On March 14, 2014, he signed with the Miami Heat for the rest of the season. On March 20, 2014, he was assigned to the Sioux Falls Skyforce. On March 24, 2014, he was recalled by the Heat. The Heat made the 2014 NBA Finals, where they lost to the San Antonio Spurs in five games. Hamilton did not play a game in the 2014 playoffs for Miami.

On February 19, 2015, Hamilton was traded to the New Orleans Pelicans in a three-team trade involving the Phoenix Suns. On March 3, 2015, he was waived by the Pelicans before appearing in a game for them. Two days later, he was claimed off waivers by the Minnesota Timberwolves.

On July 27, 2015, Hamilton signed a one-year deal with Valencia of the Liga ACB and the Eurocup. Valencia reached the league's semi-finals and Hamilton earned All-Liga ACB First Team honours as the top power forward in the league.

On July 11, 2016, Hamilton signed a multi-year contract with the Brooklyn Nets. He made his debut for the Nets in their season opener on October 26, 2016, against the Boston Celtics. In 25 minutes off the bench, he recorded a career-high 19 points and 10 rebounds in a 122–117 loss. On December 20, 2016, he grabbed a career-high 11 rebounds in a 116–104 loss to the Toronto Raptors.

On July 13, 2017, Hamilton was traded to the Toronto Raptors in exchange for DeMarre Carroll, a future first-round pick and a future second-round pick. The next day, he was waived by the Raptors.

On July 22, 2017, Hamilton signed with the Beijing Ducks of the Chinese Basketball Association.
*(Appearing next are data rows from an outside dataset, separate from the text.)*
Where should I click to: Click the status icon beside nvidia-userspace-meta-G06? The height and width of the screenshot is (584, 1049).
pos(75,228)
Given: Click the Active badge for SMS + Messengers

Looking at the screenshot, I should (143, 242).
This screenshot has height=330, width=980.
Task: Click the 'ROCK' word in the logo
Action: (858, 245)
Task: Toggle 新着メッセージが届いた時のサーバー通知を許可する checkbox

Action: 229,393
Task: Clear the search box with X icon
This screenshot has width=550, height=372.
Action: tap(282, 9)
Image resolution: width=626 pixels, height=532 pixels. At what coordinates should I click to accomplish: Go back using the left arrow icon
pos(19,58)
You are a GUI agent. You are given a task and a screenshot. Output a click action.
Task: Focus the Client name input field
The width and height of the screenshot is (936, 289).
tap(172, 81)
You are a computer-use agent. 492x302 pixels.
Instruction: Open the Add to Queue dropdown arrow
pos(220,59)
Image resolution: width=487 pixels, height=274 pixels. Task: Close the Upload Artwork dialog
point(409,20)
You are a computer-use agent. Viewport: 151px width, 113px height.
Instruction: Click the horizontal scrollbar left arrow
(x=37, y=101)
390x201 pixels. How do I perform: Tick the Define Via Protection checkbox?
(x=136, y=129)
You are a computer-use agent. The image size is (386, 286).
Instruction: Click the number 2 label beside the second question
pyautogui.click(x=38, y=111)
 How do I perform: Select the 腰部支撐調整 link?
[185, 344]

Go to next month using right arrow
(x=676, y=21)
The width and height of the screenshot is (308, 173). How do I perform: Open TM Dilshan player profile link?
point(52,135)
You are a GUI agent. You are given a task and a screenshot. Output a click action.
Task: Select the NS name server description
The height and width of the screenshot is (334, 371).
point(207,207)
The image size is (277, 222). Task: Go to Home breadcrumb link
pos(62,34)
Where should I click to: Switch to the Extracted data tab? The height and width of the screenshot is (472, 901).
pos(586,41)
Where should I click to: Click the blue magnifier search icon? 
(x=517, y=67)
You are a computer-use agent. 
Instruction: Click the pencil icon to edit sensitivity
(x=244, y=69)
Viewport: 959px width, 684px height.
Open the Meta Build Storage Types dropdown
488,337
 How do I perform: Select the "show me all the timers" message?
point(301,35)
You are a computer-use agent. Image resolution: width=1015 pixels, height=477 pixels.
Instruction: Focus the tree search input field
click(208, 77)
On August 14, 2022, he has signed with Baxi Manresa of the Liga ACB.

==Coaching career==
On August 31, 2024, Hamilton retired from professional basketball to join the Golden State Warriors as a video coordinator and player development coach.

==NBA career statistics==

===Regular season===

| Year | Team | GP | GS | MPG | FG% | 3P% | FT% | RPG | APG | SPG | BPG | PPG |
|---|---|---|---|---|---|---|---|---|---|---|---|---|
| 2013–14 | Charlotte | 1 | 0 | 4.0 | .000 | .000 | .000 | .0 | .0 | 1.0 | .0 | .0 |
| 2013–14 | Miami | 7 | 0 | 9.7 | .450 | .333 | 1.000 | 1.0 | .0 | .6 | .0 | 3.7 |
| 2014–15 | Miami | 24 | 5 | 12.0 | .415 | .316 | .857 | 2.0 | .5 | .3 | .2 | 2.8 |
| 2014–15 | Minnesota | 17 | 9 | 24.9 | .513 | .333 | .825 | 5.1 | 1.4 | 1.1 | 1.5 | 9.0 |
| 2016–17 | Brooklyn | 64 | 7 | 18.4 | .459 | .306 | .750 | 4.1 | 0.9 | 0.5 | 0.7 | 6.9 |
| Career |  | 113 | 21 | 13.8 | .367 | .258 | .686 | 2.4 | .6 | .5 | .5 | 4.5 |

==Personal life==
Hamilton is of Croatian ancestry on his mother side, who is from Zagreb, Croatia. Hamilton spent 1 year of his life in Croatia, attending the elementary school "Pantovčak" in Zagreb.